Solution: The line through \(A\) perpendicular to \(BC\) is \(\mathbf{a} + \lambda\mathbf{u}\). The line through \(B\) perpendicular to \(CA\) is \(\mathbf{b} + \mu \mathbf{v}\). They intersect when \(\mathbf{a} + \lambda\mathbf{u} = \mathbf{b} + \mu \mathbf{v}\). Since \(\mathbf{v}\) is perpendicular to \(CA\), we must have \begin{align*} && \mathbf{a} + \lambda\mathbf{u} &= \mathbf{b} + \mu \mathbf{v} \\ \Rightarrow && \mathbf{a}\cdot(\mathbf{c}-\mathbf{a}) + \lambda\mathbf{u}\cdot(\mathbf{c}-\mathbf{a}) &= \mathbf{b}\cdot(\mathbf{c}-\mathbf{a}) + \mu \mathbf{v}\cdot(\mathbf{c}-\mathbf{a}) \\ \\ \Rightarrow && \lambda &= \frac{\mathbf{b}\cdot(\mathbf{c}-\mathbf{a}) -\mathbf{a}\cdot(\mathbf{c}-\mathbf{a})}{\mathbf{u}\cdot(\mathbf{c}-\mathbf{a})} \\ &&&= \frac{(\mathbf{b}-\mathbf{a})\cdot(\mathbf{c}-\mathbf{a})}{\mathbf{u} \cdot(\mathbf{c}-\mathbf{a})} \end{align*} Therefore the point is \(\mathbf{a} + \frac{(\mathbf{b}-\mathbf{a})\cdot(\mathbf{c}-\mathbf{a})}{\mathbf{u} \cdot(\mathbf{c}-\mathbf{a})} \mathbf{u}\). The line \(CP\) is \(\mathbf{c} + \nu \left (\mathbf{p} - \mathbf{c} \right)\), to check this is perpendicular with \(AB\) we should dot \(\mathbf{p}-\mathbf{c}\) with \(\mathbf{a}-\mathbf{b}\), ie \begin{align*} && (\mathbf{p}-\mathbf{c}) \cdot (\mathbf{a}-\mathbf{b}) &= \left ( \mathbf{a} + \frac{(\mathbf{b}-\mathbf{a})\cdot(\mathbf{c}-\mathbf{a})}{\mathbf{u} \cdot(\mathbf{c}-\mathbf{a})} \mathbf{u} - \mathbf{c}\right) \cdot ( \mathbf{a}-\mathbf{b}) \\ &&&= \left ( \mathbf{a}- \mathbf{c} + \frac{(\mathbf{b}-\mathbf{a})\cdot(\mathbf{c}-\mathbf{a})}{\mathbf{u} \cdot(\mathbf{c}-\mathbf{a})} \mathbf{u} \right) \cdot ( \mathbf{a}-\mathbf{c}+(\mathbf{c}-\mathbf{b})) \\ &&&= (\mathbf{a}-\mathbf{c})\cdot(\mathbf{a}-\mathbf{c}) + \frac{(\mathbf{b}-\mathbf{a})\cdot(\mathbf{c}-\mathbf{a})}{\mathbf{u} \cdot(\mathbf{c}-\mathbf{a})}\mathbf{u} \cdot (\mathbf{a}-\mathbf{c}) + \\ &&&\quad (\mathbf{a}-\mathbf{c})\cdot(\mathbf{c}-\mathbf{b}) + \lambda \underbrace{\mathbf{u} \cdot (\mathbf{c}-\mathbf{b})}_{=0} \\ &&&=(\mathbf{a}-\mathbf{c})\cdot(\mathbf{a}-\mathbf{c}) -(\mathbf{b}-\mathbf{a})\cdot(\mathbf{c}-\mathbf{a})+ (\mathbf{a}-\mathbf{c})\cdot(\mathbf{c}-\mathbf{b}) \\ &&&= (\mathbf{a}-\mathbf{c})\cdot(\mathbf{a}-\mathbf{c}+\mathbf{b}-\mathbf{a}+\mathbf{c}-\mathbf{b}) \\ &&&= 0 \end{align*} as required.
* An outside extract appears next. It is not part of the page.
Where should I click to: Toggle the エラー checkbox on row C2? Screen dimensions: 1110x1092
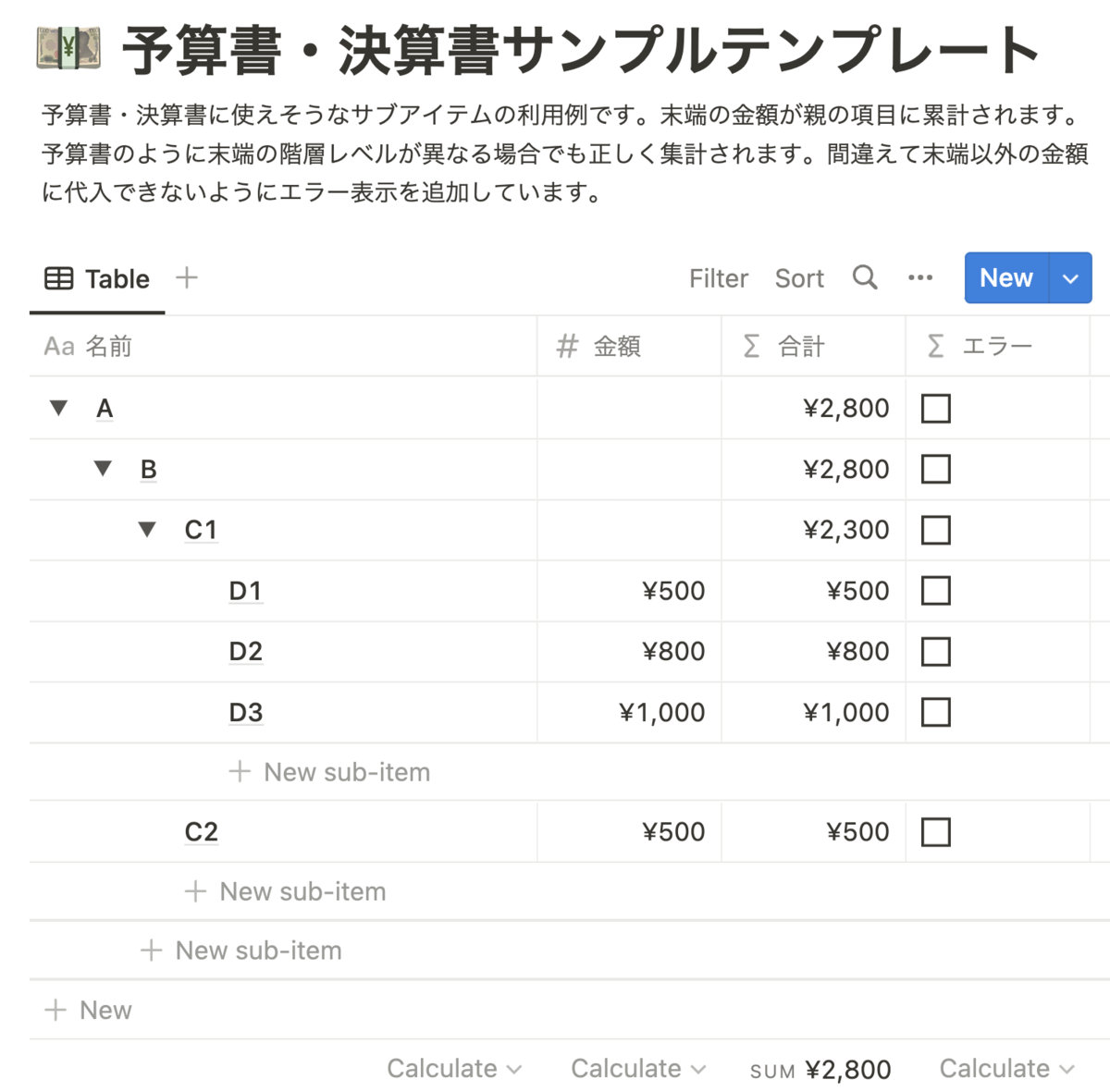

In the \(x\)--\(y\) plane, the point \(A\) has coordinates \((a\,,0)\) and the point \(B\) has coordinates \((0\,,b)\,\), where \(a\) and \(b\) are positive. The point \(P\,\), which is distinct from \(A\) and \(B\), has coordinates~\((s,t)\,\). \(X\) and \(Y\) are the feet of the perpendiculars from \(P\) to the \(x\)--axis and \(y\)--axis respectively, and \(N\) is the foot of the perpendicular from \(P\) to the line \(AB\,\). Show that the coordinates \((x\,,y)\) of \(N\) are given by \[ x= \frac {ab^2 -a(bt-as)}{a^2+b^2} \;, \ \ \ y = \frac{a^2b +b(bt-as)}{a^2+b^2} \;. \] Show that, if $\ds \ \left( \frac{t-b} s\right)\left( \frac t {s-a}\right) = -1\;\(, then \)N$ lies on the line \(XY\,\). Give a geometrical interpretation of this result.